#### Task item:
Could the data below be retyped exactly, without its pictures?

#### Input material:
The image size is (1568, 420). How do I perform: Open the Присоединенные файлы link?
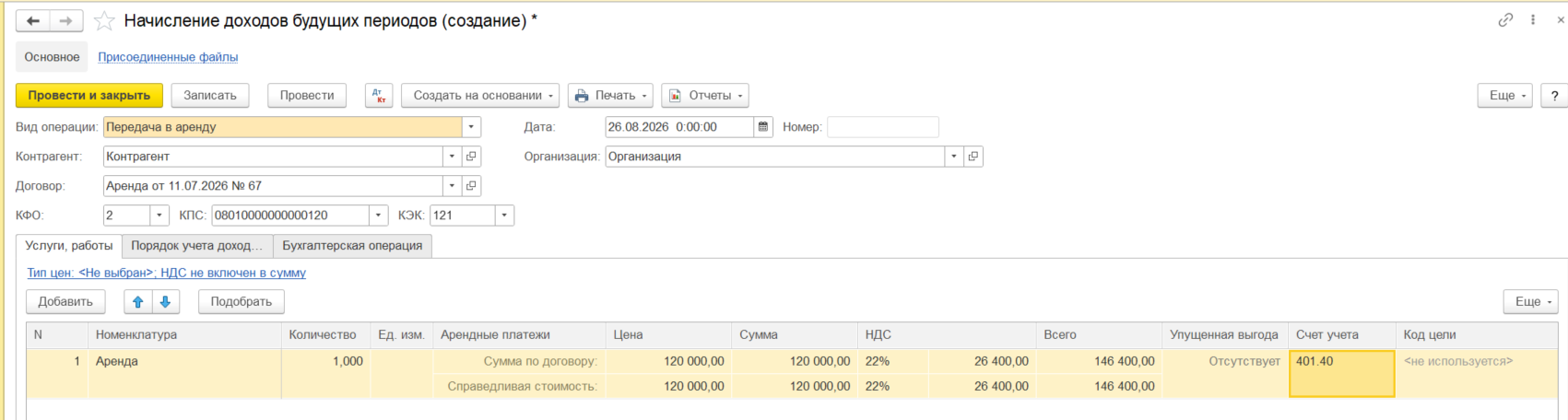168,57
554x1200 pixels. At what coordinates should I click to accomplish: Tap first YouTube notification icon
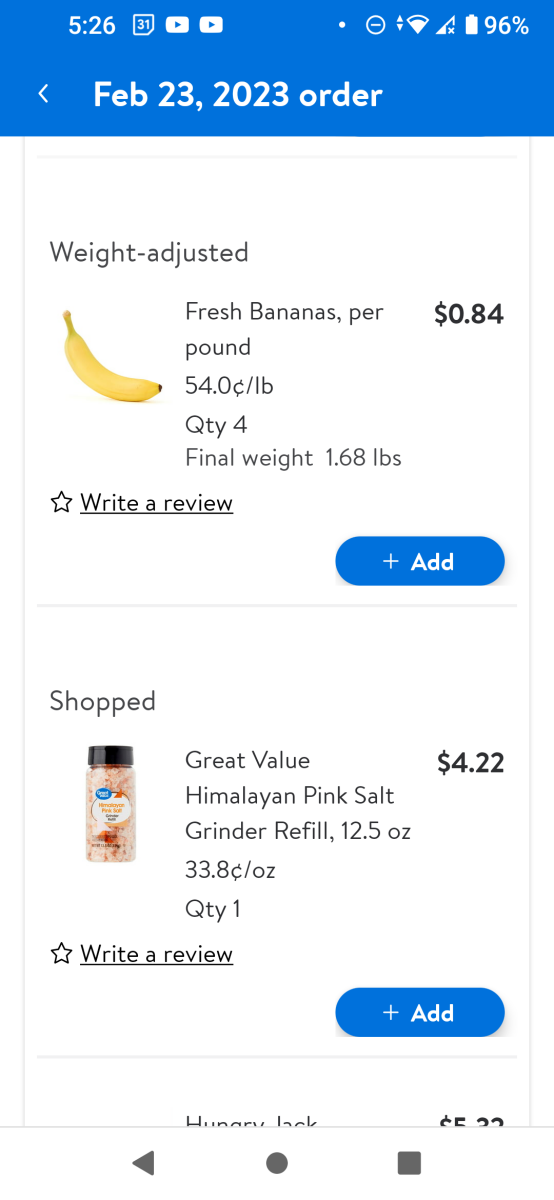(177, 25)
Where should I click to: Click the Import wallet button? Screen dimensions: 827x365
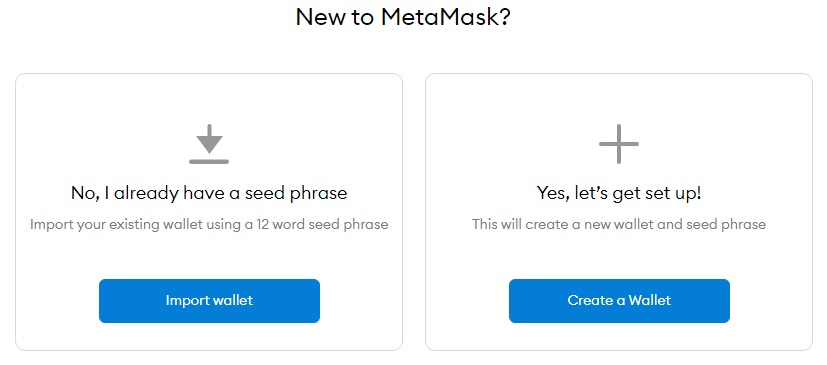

#### Problem solution:
The image size is (1568, 420). How do I perform: Open the Присоединенные файлы link?
168,57
554x1200 pixels. At what coordinates should I click to accomplish: Tap first YouTube notification icon
(177, 25)
Where should I click to: Click the Import wallet button? Screen dimensions: 827x365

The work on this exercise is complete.